A questioner at the second presidential debate raised an important, though misguidedly phrased question about stem cell research: she asked Kerry why he isn’t satisfied with Bush’s ham-fisted compromise which only alows scientists to use a few lines of adult stem cells for their research. Kerry gave a comprehensive and convincing answer in which he invoked Christopher Reeve, who died yesterday (Christopher Reeve, ‘Superman’ and Crusader for Stem Cells, Dies):
Christopher Reeve at 1996 Democratic National Convention, a lone individual who fought for a huge cause (credit: Robert F. Bukaty/Associated Press)
“Like Nancy Reagan and so many other people – you know, I was at a forum with Michael J. Fox the other day in New Hampshire, who’s suffering from Parkinson’s. And he wants us to do stem cell, embryonic stem cell. And this fellow stood up and he was quivering. His whole body was shaking from the nerve disease, the muscular disease that he had. And he said to me and to the whole hall, he said, you know, don’t take away my hope because my hope is what keeps me going.

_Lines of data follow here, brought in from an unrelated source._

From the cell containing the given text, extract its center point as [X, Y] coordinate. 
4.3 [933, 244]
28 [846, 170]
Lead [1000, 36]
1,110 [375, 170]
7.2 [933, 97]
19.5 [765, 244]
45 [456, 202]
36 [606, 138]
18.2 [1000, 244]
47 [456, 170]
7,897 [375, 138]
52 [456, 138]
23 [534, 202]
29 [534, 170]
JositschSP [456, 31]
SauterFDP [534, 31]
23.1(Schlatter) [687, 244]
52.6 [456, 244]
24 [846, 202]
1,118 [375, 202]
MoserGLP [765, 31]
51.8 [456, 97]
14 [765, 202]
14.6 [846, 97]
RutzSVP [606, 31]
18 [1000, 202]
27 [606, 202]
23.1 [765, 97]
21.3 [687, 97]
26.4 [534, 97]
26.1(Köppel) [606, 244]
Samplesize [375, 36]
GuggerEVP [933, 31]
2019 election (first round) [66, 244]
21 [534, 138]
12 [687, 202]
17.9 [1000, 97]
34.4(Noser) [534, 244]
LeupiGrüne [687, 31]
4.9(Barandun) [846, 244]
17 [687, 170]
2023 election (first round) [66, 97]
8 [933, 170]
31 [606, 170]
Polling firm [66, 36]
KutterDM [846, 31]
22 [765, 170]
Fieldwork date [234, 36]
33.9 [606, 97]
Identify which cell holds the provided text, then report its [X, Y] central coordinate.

Chris Reeves is a friend of mine. Chris Reeves exercises every single day to keep those muscles alive for the day when he believes he can walk again. And I want him to walk again.”
In light of Reeve’s sad and untimely death, I hope that Kerry manages to work a tribute to Reeve into the upcoming debate. Also, if (or dare I say ‘when?’) Kerry becomes President, I’d like to see a future stem cell research bill (one that would permit the use of embryonic stem cells) carry the name of Christopher Reeve. Even better, how about the Reeve-Reagan Stem Cells for Life Act? I think it would be a fitting tribute to two individuals and future illness victims whose lives might’ve been shortened because George Bush believes in putting politics and so-called morality ahead of science.